Williams finished dead last in a five-candidate field, a cruel ending to a distinguished tenure in public service. Between the Mallory Scott approval and the election, Williams was honored by the Rotary and Ruritan clubs as Smithfield’s Citizen of the Year, evidence of his loyalty and love of his hometown. It could be argued, reasonably, that he deserved better than what the voters inflicted on Nov. 8.

A common characteristic of small-town leadership like Smithfield’s that’s been in power a while is paternalism — the notion that they have the town’s best interest at heart, uniquely understand what’s right and what’s wrong and don’t really need to know what the commoners think. When that mind-set creeps in, transparency is its first victim. Why should we make government more accessible when we already have the answers?

No one I know was surprised that Steve Bowman, a beloved and respected former town police chief and lifelong lawman, claimed one of the election’s four seats on the Town Council. That he torched the rest of the field and was the runaway top vote-getter following a campaign focused on openness and transparency sent a strong message, though, reinforced by voters’ selection of newcomer Jeff Brooks, who’s lived in Smithfield about as long as I have. Brooks, like Bowman, promised a new era of responsiveness in town government.

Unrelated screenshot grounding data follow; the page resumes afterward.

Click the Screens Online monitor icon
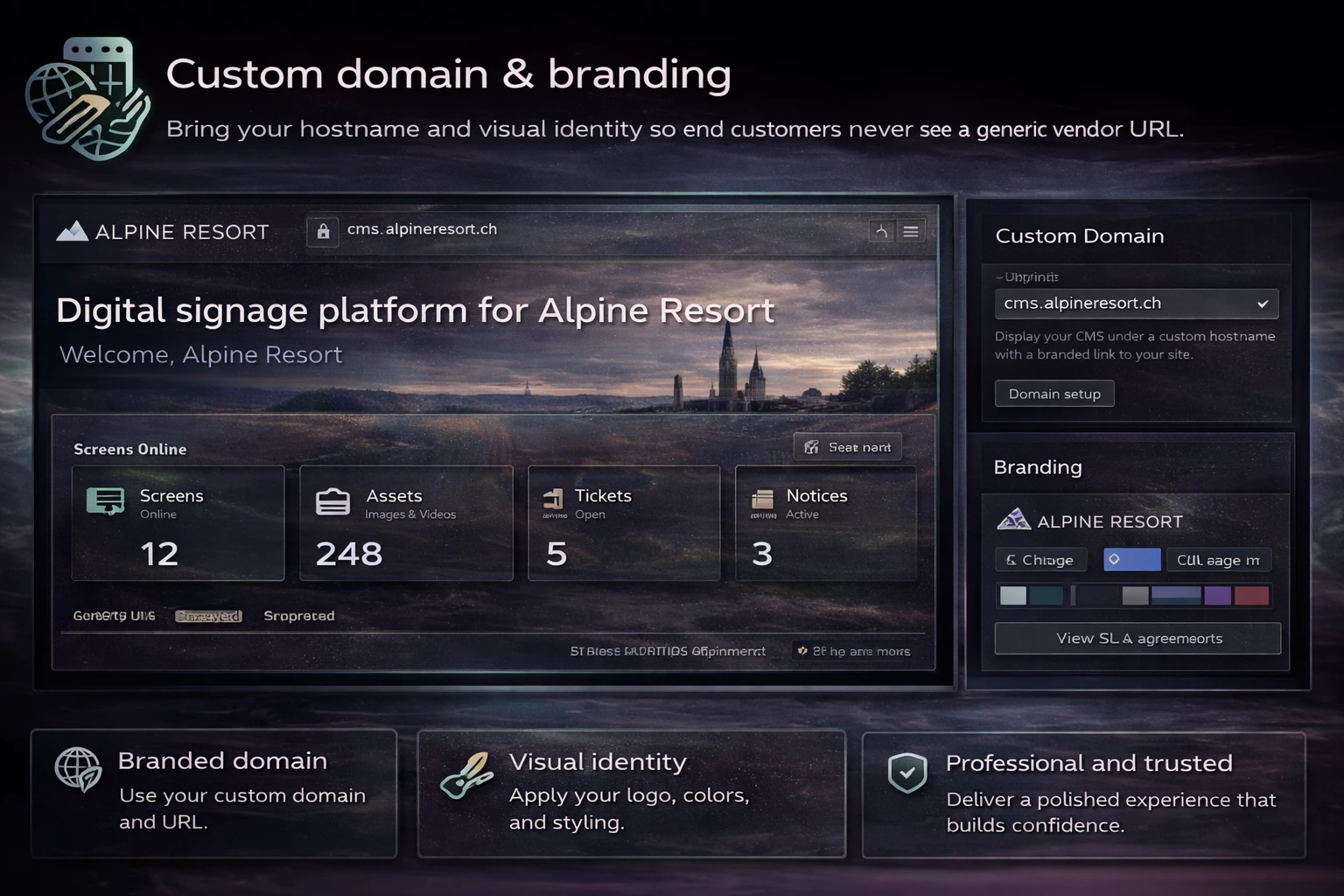 [x=105, y=501]
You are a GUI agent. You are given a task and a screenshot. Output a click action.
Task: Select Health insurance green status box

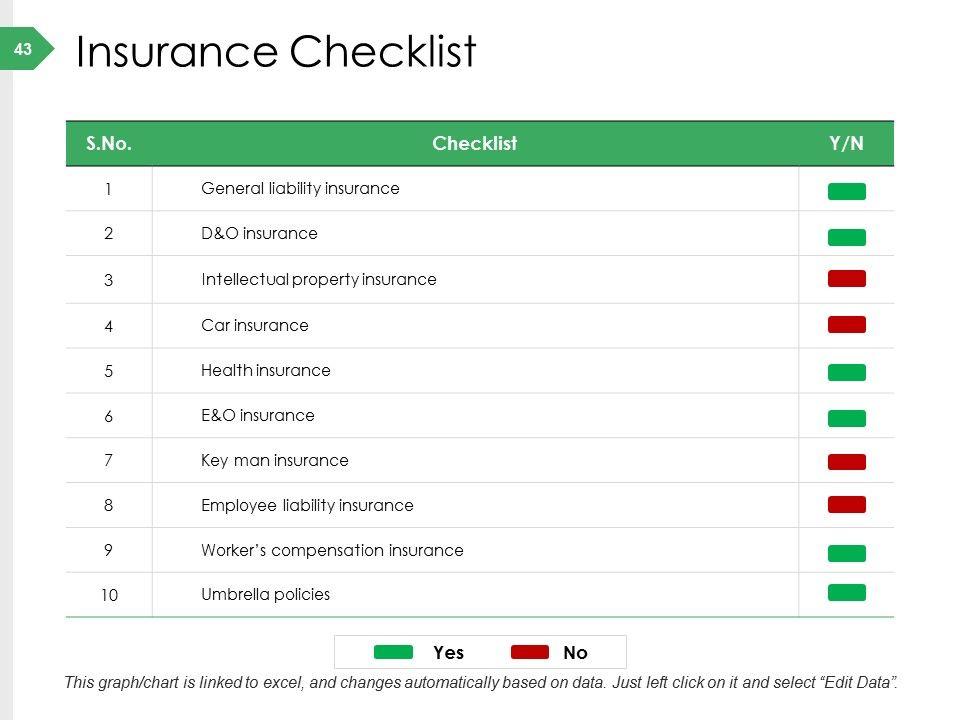click(x=846, y=372)
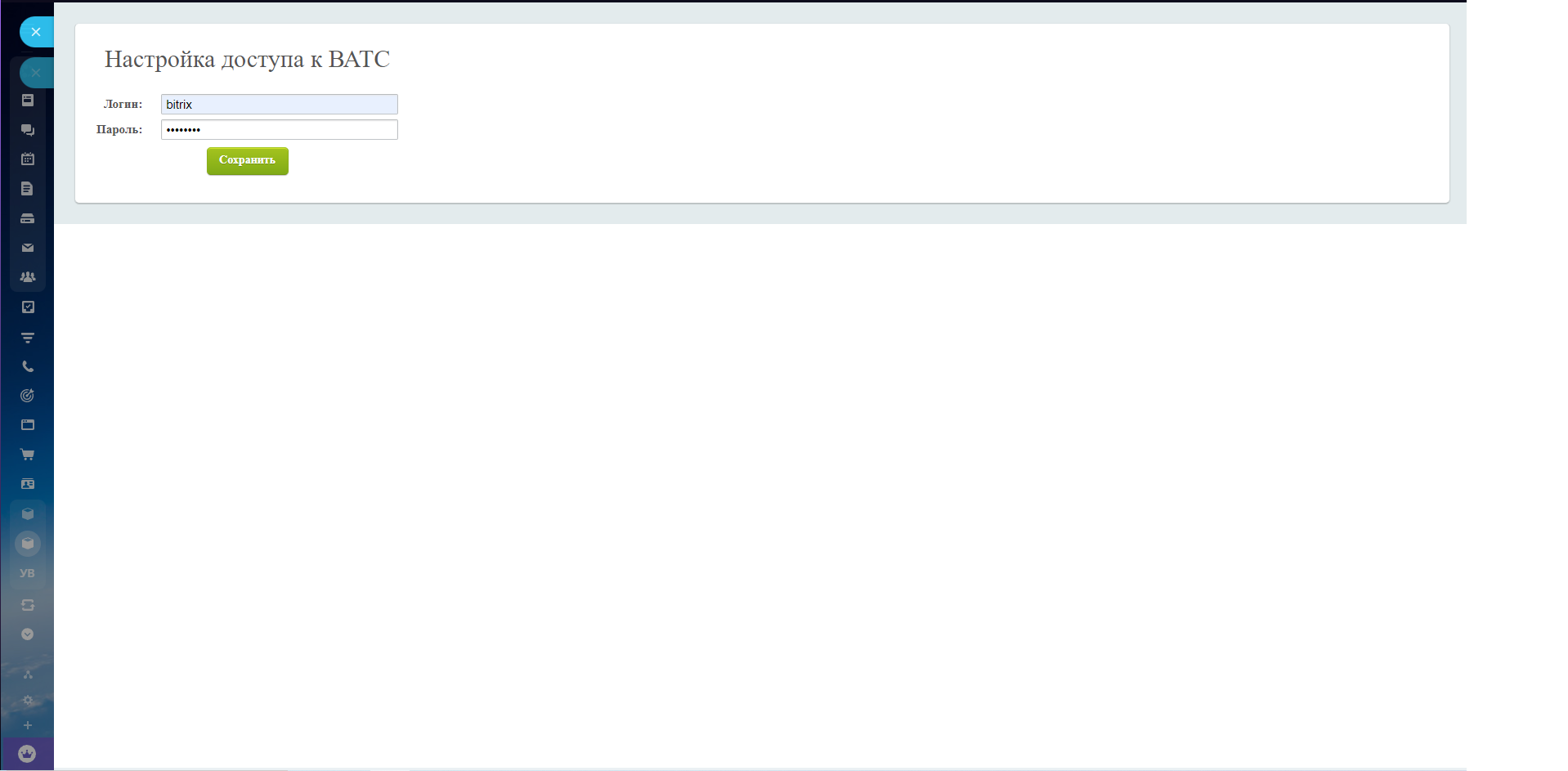Open the CRM funnel icon in sidebar

click(28, 338)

It wasn’t a coincidence that Councilman Wayne Hall, who opposed the Mallory Scott project, was the top vote-getter among incumbents on the ballot.

None of this is to suggest that elected officials should always be constrained by public opinion. There are rare cases in public service (perhaps Mallory Scott was one) that require a vote of conscience rather than of expediency. But when you cast it, you best not be smug and dismissive of your constituents. They’ll remind you just who’s in charge.